Sunday, 11/06/2005 8:02:05 AM

Sunday, November 06, 2005 8:02:05 AM

Post# of 97786
Re: If you think a 512KB 16 way is enough, then a 64KB 1,023 way will have the same cache miss ratio.

Absolutely false.

http://en.wikipedia.org/wiki/CPU_cache


Miss rate versus cache size on the Integer portion of SPEC CPU2000

As you can see, increasing associativity only buys you so much in terms of lower miss rates once you get past 64KB cache sizes. And once you reach 256MB of cache, the difference between a 4-way SA cache and FA cache is zero, at least as far as SPEC_CPU2k goes. If you have a different set of data, please present it; otherwise, your technical inaccuracies are having a negative affect on this board.

Re: K8 with DCA gets an effective L3 using remote L1s and L2s of up to 320 way 9MB.

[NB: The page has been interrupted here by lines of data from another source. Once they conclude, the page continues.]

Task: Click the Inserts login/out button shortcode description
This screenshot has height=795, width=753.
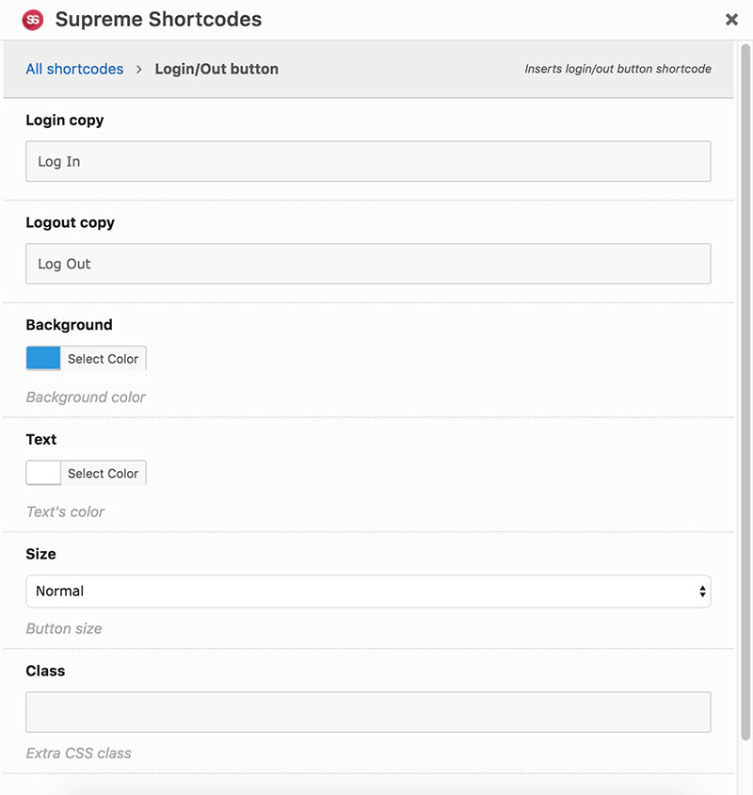Action: pyautogui.click(x=617, y=69)
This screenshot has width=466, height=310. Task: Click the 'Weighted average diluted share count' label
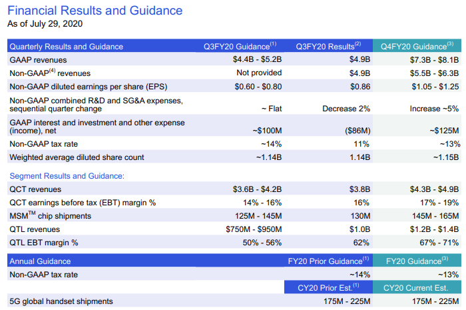pos(77,157)
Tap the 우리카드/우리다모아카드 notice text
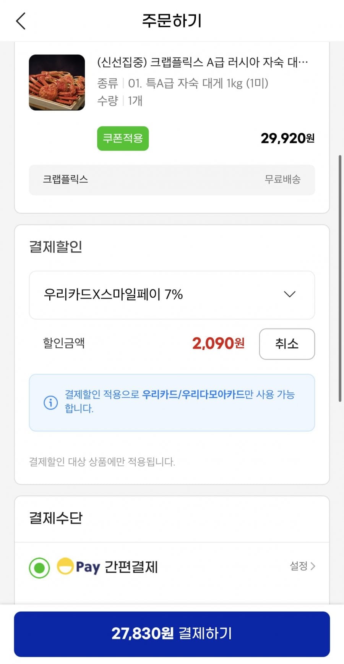Viewport: 344px width, 664px height. [193, 395]
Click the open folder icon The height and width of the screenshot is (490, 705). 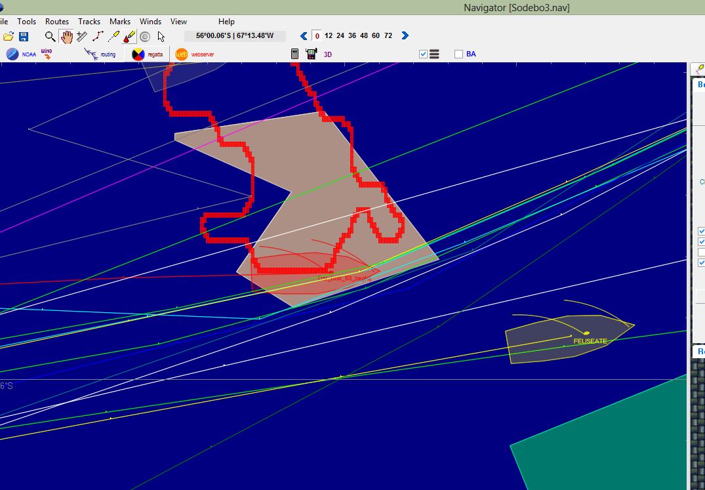(9, 36)
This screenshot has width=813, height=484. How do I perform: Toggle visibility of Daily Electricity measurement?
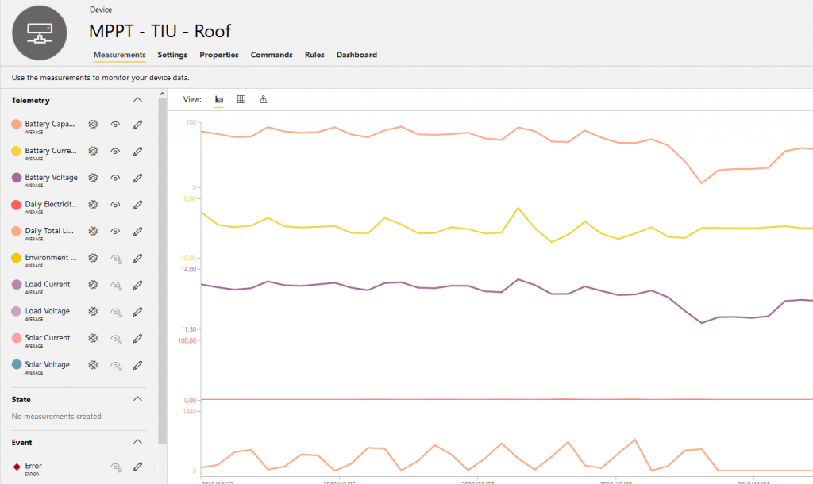click(116, 205)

I can see you added up the cache associativity for both caches (2 for L1I, 2 for L1D, and 16 for L2 = 20) then multiplied it by 16 (were you assuming an 8-way SMP with dual core, perhaps?). However, it's ridiculous to add them up this way. If the processor happened to fill all 16-ways of L2 and had another cache line to the same set, it wouldn't travel across Hypertransport and get stored in another processor's cache. No, the cache would simply evict the least recently used line like it usually does for a 16-way SA cache.

Opterons don't know how to access another processor's cache, and such a design would have no benefit, even if it did exist. The time it takes to leave the processor and query another processor's cache would be nearly as long as a trip to main memory, thus defeating the benefit.

By the way, here is a diagram of K8 cache hierarchy from the same link as above. AMD evidently knows the only appropriate place to put a fully associative cache: right in places where there's only 32 total entries.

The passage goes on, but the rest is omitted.